“Social sculpture,” a term put forward by Joseph Beuys in the 1960s, encouraged an appreciation of art in situations rather than simply objects. With a model for art that was total—inclusive, participatory and multi-dimensional—Beuys’ concept implies that art does not operate outside of context. With a selection of works by seven young Australian and Australia-based artists, Anna Schwartz Gallery’s “Social Sculpture” embraced the give-and-take between object, setting and viewer.
“‘Social sculpture’ is less politically idealistic” in the present, claims exhibition curator Charlotte Day in her catalog essay, yet the term “remains, importantly, a heroic endeavor.” This is an interesting proposition, because in many ways the works on display felt purposely unheroic. They employ modest materials, frequently offhand presentation and playful means—such as calls to respond to text instructions, measure invisible weights and volunteer to be part of an artist’s performance—in order to involve ordinary people as participants rather than spectators.
One of the most engaging works on display was also one of the smallest in scale: a tiny screen showing a video of artist Kate Mitchell carrying a businessman on her back all the way to work, in an endurance piece called Lost a Bet (2011). At once hilarious and disturbing, the footage of a young woman carrying a grown manin a business suit upends notions of feminism, labor and what it means to be a struggling artist today. There is an intense appeal to the work—the more one laughs, the more uncomfortable one feels, and soon one starts to wonder about the mind-set of the participant (or participants) who answered Mitchell’s newspaper advertisement calling for collaborators. If this is a joke, who is in on it? If it is not a joke, is it a tart metaphor for gender roles in society, or is it something more sinister? Can it be both?
Similarly compelling is Lauren Brincat’s video Hear This (2011), which shows the artist alone in her Berlin studio, talking on a telephone with her mother back in Australia. The telephone is made from watermelon wedges that she slices and consumes as she talks, literally eating her own words in a forlornly comical play on homesickness. Several sculptures by the artist are also featured, such as Good Table (2011), which comprises a ping-pong table that doubles as a dining table, with a glass top and little brass bells for feet. One can only guess at this object-sculpture’s purpose. Much like the taxidermied cobra that sits next to it (from a separate installation from 2011 entitled The Quick and the Dead), the ping-pong “table” is both uncanny and slightly confused, redolent of the unapologetically ambiguous ethno-chic home decor associated with 1970s suburban living. The work speaks of the divide between the ordinary and the sacred—something the idea of social sculpture gleefully interrupts.
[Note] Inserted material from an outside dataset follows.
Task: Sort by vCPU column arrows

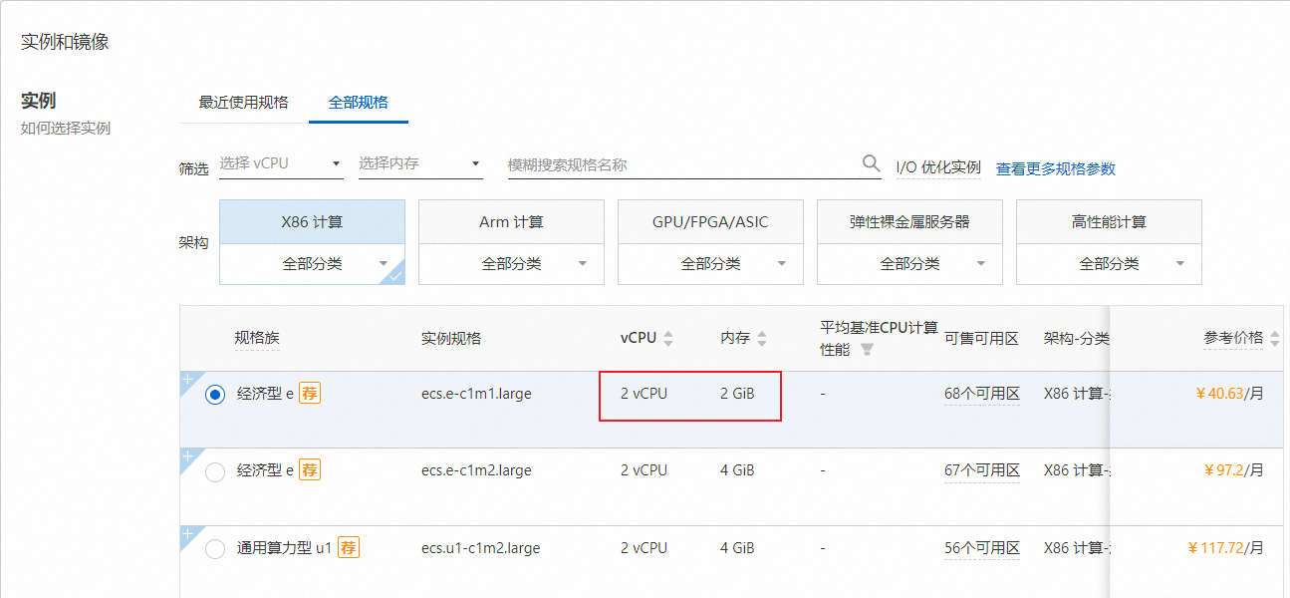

Other exhibited works consider the gallery itself: its spatial properties, including weight and volume, and its furniture, such as plinths and pedestals. Agatha Gothe-Snape’s Text Work (2011) guides visitors to a bright yellow line and strident wall text, which instructs them not to cross the line or touch the art. Though stepping over the line carries no real repercussions, the work has actual transgression built into it: the thrill of breaking the rules.
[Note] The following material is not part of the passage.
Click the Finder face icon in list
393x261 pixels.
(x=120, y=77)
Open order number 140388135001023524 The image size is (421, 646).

Laresa Kosloff’s color-coded sporting hurdles, entitled Agility Drill (2011), are placed in the center of the gallery, obliging visitors to walk around or between them. They are accompanied by a video that shows the artist guiding a performer over the hurdles awkwardly, limb by limb, in the style of freeze-frame photography. One cannot help but think of the artistic process, with its own set of hurdles and pitfalls, and the idea of the artist-athlete as a person training toward success or failure.
“Social Sculpture” introduces an engaging selection of artists who address questions about art’s function today. Socially engaged and spatially aware, these works consider art as a part of daily life rather than as a way to remove oneself from it. Perhaps this is the sort of heroism—everyday offbeat actions rather than grand authorial gestures—to which this new work aspires.